Open Science Data Cloud PIRE bio photo

Open Science Data Cloud PIRE

Providing training in data intensive computing using the Open Science Data Cloud.

Email us Twitter Facebook Flickr YouTube Newsletter All Posts

Universidade Federal Fluminense 2015 Projects

2015 Projects

Below are possible projects for 2015 summer PIRE fellows to become involved with at UFF in Rio de Janeiro, Brazil. These projects involve working with graph structures in big datasets, data mining, provenance, GPU programming, and data visualization.

Dominoes - an interactive exploratory tool for relationships among project artifacts

Dominoes is an approach for analyzing software repositories with thousands of artifacts by considering multiple perspectives of the software development data. In order to achieve computational power we model the data and its relationships as matrices, making possible to efficiently process them with a GPUs (Graphics Processing Unit) based architectures. Dominoes can support automated exploration of different relationships among project artifacts, where users have the flexibility to interactively combine and compose them. Our solution organizes data extracted from software repositories into multiple matrices that can be treated as domino pieces (e.g., [commit | method]). The connection of such pieces corresponds to a set of matrices operations, which derive additional domino pieces. These derived domino pieces represent specific project entity relationships (e.g., number of commits in which two methods co-occurred) and can be used for further explorations. As an evaluation of the Dominoes framework we present two exploratory case studies based on Apache Derby. First, we use Dominoes to show how dependencies among artifacts can be derived. Then, we identify expertise of developers by considering the commits that developers make to artifacts. We show that identifying relationships among 34,335 elements along 7,578 commits takes about 0.2 minutes in GPU, while the same processing in CPU takes about 413 minutes. Identifying expertise of developer on a set of 34,335 files and 36 developers takes about 0.1 minute in GPU, whereas in CPU it takes 324 minutes.
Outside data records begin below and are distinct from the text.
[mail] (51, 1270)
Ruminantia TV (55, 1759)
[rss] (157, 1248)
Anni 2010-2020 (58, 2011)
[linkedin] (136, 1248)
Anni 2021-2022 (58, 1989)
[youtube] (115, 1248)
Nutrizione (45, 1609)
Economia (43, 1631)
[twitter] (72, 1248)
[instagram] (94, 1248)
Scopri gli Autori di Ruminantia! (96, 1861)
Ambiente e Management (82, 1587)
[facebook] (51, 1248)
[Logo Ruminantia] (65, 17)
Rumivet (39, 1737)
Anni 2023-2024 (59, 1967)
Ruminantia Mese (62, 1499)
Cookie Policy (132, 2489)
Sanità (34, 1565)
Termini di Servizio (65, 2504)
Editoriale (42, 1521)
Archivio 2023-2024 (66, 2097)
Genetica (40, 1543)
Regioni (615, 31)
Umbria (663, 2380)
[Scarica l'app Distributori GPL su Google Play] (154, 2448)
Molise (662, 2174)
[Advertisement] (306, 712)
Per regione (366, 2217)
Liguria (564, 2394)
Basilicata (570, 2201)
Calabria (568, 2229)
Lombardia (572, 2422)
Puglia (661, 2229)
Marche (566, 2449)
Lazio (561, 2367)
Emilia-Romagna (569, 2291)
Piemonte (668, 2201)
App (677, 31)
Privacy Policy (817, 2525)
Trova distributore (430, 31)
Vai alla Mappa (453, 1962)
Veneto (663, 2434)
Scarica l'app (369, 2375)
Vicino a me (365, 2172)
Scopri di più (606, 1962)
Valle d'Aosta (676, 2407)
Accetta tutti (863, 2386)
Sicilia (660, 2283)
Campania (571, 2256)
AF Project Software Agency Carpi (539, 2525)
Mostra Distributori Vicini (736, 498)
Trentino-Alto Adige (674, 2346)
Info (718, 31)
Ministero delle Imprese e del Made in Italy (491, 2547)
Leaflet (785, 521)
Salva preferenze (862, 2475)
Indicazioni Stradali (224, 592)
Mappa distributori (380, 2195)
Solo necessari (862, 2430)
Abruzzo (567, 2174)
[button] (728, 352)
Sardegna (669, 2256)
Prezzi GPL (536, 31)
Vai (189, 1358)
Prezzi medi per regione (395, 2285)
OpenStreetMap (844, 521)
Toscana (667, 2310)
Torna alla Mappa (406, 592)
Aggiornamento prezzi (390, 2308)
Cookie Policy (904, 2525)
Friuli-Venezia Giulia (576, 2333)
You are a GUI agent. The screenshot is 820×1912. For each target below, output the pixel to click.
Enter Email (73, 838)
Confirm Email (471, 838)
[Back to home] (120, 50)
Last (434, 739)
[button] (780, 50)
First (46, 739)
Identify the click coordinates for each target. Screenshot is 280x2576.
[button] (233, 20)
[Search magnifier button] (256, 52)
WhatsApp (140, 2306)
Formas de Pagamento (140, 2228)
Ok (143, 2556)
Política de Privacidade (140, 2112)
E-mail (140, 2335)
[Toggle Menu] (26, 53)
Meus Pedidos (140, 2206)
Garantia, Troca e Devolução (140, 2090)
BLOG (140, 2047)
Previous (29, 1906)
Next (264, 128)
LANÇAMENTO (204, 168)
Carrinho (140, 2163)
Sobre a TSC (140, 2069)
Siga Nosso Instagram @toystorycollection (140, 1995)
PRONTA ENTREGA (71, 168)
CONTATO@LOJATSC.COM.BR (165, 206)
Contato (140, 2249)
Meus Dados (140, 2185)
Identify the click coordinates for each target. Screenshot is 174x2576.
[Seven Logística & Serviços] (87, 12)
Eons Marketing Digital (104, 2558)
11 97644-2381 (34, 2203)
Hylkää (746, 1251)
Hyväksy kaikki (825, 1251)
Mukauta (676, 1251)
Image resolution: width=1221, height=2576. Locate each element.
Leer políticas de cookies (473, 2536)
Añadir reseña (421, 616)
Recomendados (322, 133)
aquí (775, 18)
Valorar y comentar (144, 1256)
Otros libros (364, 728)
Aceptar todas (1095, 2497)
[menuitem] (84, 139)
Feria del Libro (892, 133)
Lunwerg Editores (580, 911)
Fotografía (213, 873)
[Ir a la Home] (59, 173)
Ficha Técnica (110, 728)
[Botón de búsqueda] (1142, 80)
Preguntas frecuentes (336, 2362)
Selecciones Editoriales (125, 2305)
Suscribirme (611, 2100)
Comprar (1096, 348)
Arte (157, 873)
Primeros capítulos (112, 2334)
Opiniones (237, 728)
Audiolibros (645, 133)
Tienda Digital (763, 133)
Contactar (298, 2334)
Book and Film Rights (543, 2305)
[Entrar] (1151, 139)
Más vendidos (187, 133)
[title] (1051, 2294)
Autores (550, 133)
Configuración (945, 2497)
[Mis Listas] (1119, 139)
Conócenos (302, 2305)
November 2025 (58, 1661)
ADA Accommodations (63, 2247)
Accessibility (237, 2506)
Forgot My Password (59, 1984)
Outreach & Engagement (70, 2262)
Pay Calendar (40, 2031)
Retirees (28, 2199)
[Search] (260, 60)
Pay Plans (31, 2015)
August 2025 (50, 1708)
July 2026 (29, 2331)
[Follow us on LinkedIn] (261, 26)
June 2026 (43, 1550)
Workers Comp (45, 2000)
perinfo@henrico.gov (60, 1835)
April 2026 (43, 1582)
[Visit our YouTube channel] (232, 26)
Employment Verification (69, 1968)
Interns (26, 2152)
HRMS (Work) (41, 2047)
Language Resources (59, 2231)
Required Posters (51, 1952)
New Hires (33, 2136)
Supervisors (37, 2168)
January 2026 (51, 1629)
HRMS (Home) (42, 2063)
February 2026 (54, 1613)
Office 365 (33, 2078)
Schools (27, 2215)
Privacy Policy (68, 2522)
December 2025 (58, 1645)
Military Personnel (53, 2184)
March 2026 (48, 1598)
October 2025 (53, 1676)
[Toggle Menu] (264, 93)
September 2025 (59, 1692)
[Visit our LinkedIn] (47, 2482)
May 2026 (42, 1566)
Game flux analysis with provenance

Winning or losing a game session is the final consequence of a series of decisions and actions made during the game. The analysis and understanding of events, mistakes, and fluxes of a concrete game play may be useful for different reasons: understanding problems related to gameplay, data mining of specific situations, and even understanding educational and learning aspects in serious games. We introduce a novel approach based on provenance concepts in order to model and represent a game flux. We model the game data and map it to provenance to generate a provenance graph for analysis. As an example, we also instantiated our proposed conceptual framework and graph generation in a serious game, allowing developers and designers to identify possible mistakes and failures in gameplay design by analyzing the generated provenance graph from collected gameplay data.